Remember when air travel was an adventure, not a punishment?

You look back to newspaper morgue photos of people flying across the ocean in those gorgeous and roomy Pan American Clippers and what strikes you - aside from all the smiles - is that people dressed for air travel. It was an occasion. Now, however, if you're like me, you wear clothes that are one step above sweats, the better to cope with the crummy service, cramped seating, lousy food, long lines to the toilet and assorted other indignities that attend the average non-high-roller's venture into the wild blue yonder.

And if you travel out of major American airports - like say Dulles International on the east coast or San Diego Airport on the left coast - things have just gotten worse, especially if you are a traveling photographer.

As I first reported last fall and as recent events have borne out, you and I are being plagued by a double whammy that seriously threatens our ability to work, or simply to take pictures we like. The double whammy consists first of the new high-powered, film-destroying scanners for checked luggage, combined with increasingly restrictive policies for carry-on luggage, unveiled in the Washington area with a vengeance just a few weeks ago.

The most recent of these restrictive carry-on policies was instituted last April 15 at Dulles: a blanket prohibition against any carry-on luggage that was larger than a puny 9" by 14" by 22". The new carry-on rules were designed to thwart travelers who try to walk on a plane with what amount to trunks on wheels. But these new rules are, I think, counterproductive, if not downright silly. Recently, Continental Airlines sued Delta Air Lines to force its competitor to stop using a plastic baggage-sizing template at security checkpoints shared by the carriers at San Diego International airport. Continental, whose rules were not as restrictive as Delta's, complained that the new restrictions created traffic jams and other inconveniences. "Continental customers shouldn't be penalized by Delta's imposition of its unfriendly baggage polices," said a Continental spokesman.

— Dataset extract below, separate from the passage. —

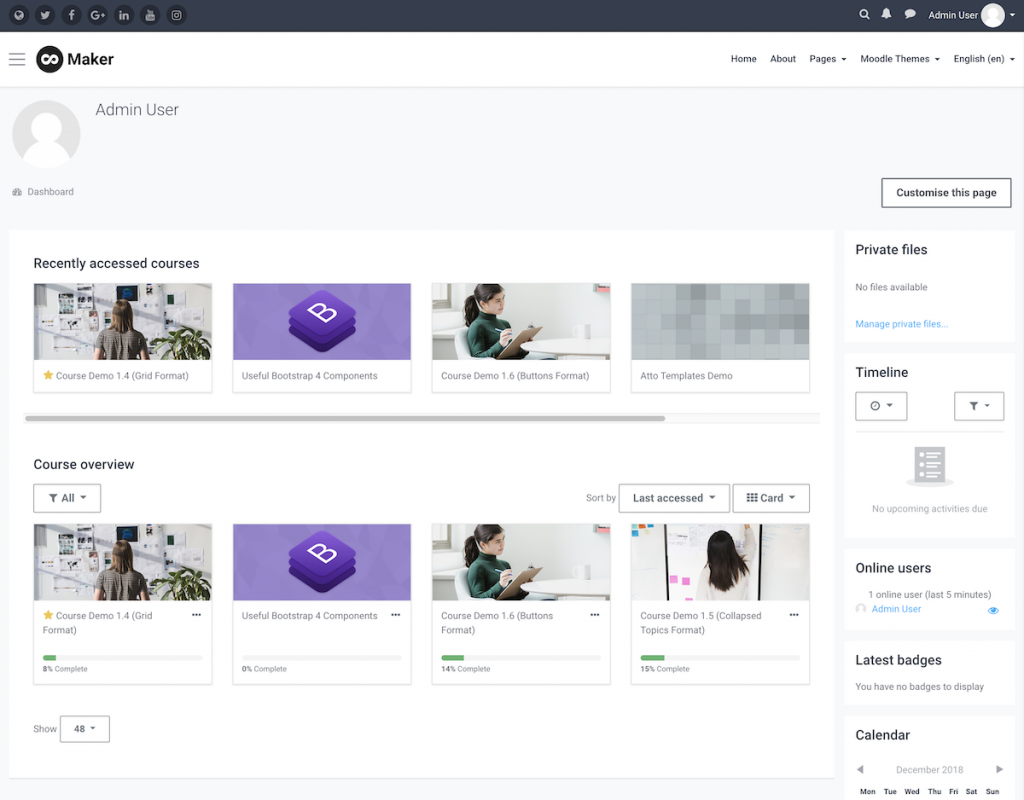Click the Instagram icon
The height and width of the screenshot is (800, 1024).
tap(176, 15)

And this was precisely the argument Continental made in a separate federal antitrust lawsuit last April against United Airlines and the Airline Management Council at Dulles.

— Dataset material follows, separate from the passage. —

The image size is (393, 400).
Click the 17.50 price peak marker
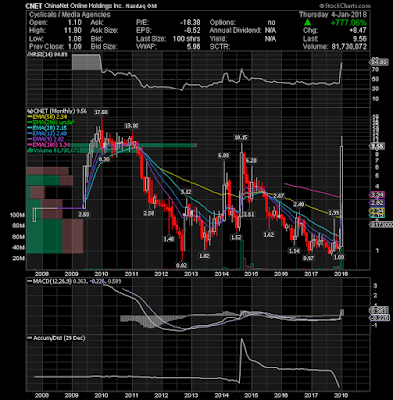point(102,112)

It should be noted that Continental's beef was purely economic. The carrier had just spent millions to retrofit its fleet with humongous overhead storage bins, the better to allow its frequent business fliers - the most lucrative segment of the flying public to airlines -- to indulge their desire never to have to check a bag. Anyone who has spent time as I have watching people trying not to brain fellow passengers as they wrestle bags into the overhead can view Continental's position with decidedly mixed emotions.

In fact, I wouldn't have any beef at all with stricter carry-on requirements were it not for the maddening specter of film-destroying CTX security scanning.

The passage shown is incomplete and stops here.